▶ PROBLEM
Return the passage of the Gladstone brawl article below word for word, beginning at the words "Mr Adams didn't" and stopping after the words "of licenced venues.".

▶ TEXT PROVIDED
*****

UPDATE 10.30am Monday: 

POLICE are asking for any witnesses of the brawl overnight Saturday to come forward if they could help police with the investigation.

The fight erupted about 1.30am Sunday as a result of an argument that started within the boardroom nightclub.

Gladstone detective senior sergeant Luke Peachey said police understood one group had been evicted from the night club because of the argument and waited outside for the others to leave.

He highlighted the seriousness of the fight with one man being transported to Brisbane with a suspected fractured skull.

Police swab road for DNA after 'brawl' : Gladstone police taking DNA samples from road at Central lane
Police swab road for DNA after 'brawl' : Gladstone police taking DNA samples from road at Central lane


BLOOD shed. Multiple facial fractures. A forensic police investigation.

That pretty well sums up how Saturday night in Gladstone ended for a group of men.

So far five people have been charged over a brawl that erupted on the streets outside The Boardroom Bar in the early hours of Sunday morning. Fifteen men are believed to have been involved.

The owner of the venue, Rick Adams, also the president of the Safe Night Gladstone CBD committee, wants harsher treatment of the "thugs" whose violent behaviour is negatively impacting the whole community.

It's not a failing of any legislation, he says, but a "social problem" that the State Government's proposed 'lockout laws' won't come close to resolving.

"People need to be held accountable for their actions and that's just not happening at the moment."

The State Government is in the process of introducing new 'lockout laws' in an attempt to tackle violence in the state's entertainment precincts.

But The Boardroom Bar owner Rick Adam says the legislation that has been proposed isn't enough to solve the problem.

"Why do we need legislation that punishes the 85% of people who do the right thing when they go out, instead of punishing the minority ruining it for everyone else?

"It's a social fabric issue," Mr Adams said. "It's about personal accountability and these people need to be made responsible for their actions."

Yesterday morning police were busy collecting evidence from the blood stains left behind on the road by the "brawl" that broke out at 1.45am.

The five men charged were between the ages of 19 and 45. Of the two men hospitalised, one was taken to Brisbane with suspected fractures to his jaw, chin and nose.

Mr Adams didn't fault the actions of his staff or police, but, as is standard process, The Boardroom Bar will now carry out an internal investigation, as will the police.

That's time and resources, Mr Adams explained, that both groups should have spent elsewhere.

Mr Adams also said punishment for those involved in fighting should be tougher and perpetrators should be locked out of licenced venues. 

But that's exactly the type of penalty courts have been dishing out.

This month Junior Te Kiri and Jyde Dwyer were both banned from Gladstone's night club scene after throwing punches while out on the town.

However neither had a conviction recorded and making sure the two men don't enter any licenced venue will be difficult as there is no coordinated system in Gladstone that records the ban against their names.

ID scanners are rolling out in licensed venues across Queensland, including clubs in Gladstone with liquor licences allowing them to stay open after 3am.

Mr Adams would like to see the ID scanner system developed further and bans extended across the whole state so that perpetrators won't just be locked out of Gladstone clubs, they will be locked out of clubs across Queensland.   

"Imagine a 20-year-old that can't go out anywhere in the state for three months while their friends are having birthdays and parties," Mr Adams said.

"I think that would start to influence their decision-making.

"People need to be made accountable for their actions and that's not the case at the moment."

*****

▶ DATASET CONTENT
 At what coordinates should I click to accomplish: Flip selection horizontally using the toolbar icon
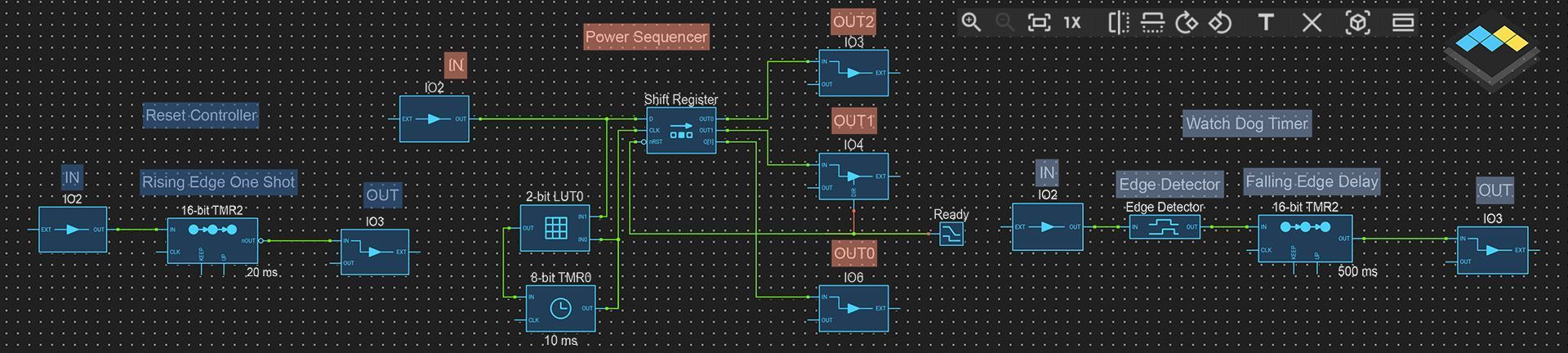pyautogui.click(x=1118, y=22)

*****

▶ SOLUTION TO THE EXERCISE
Mr Adams didn't fault the actions of his staff or police, but, as is standard process, The Boardroom Bar will now carry out an internal investigation, as will the police.

That's time and resources, Mr Adams explained, that both groups should have spent elsewhere.

Mr Adams also said punishment for those involved in fighting should be tougher and perpetrators should be locked out of licenced venues.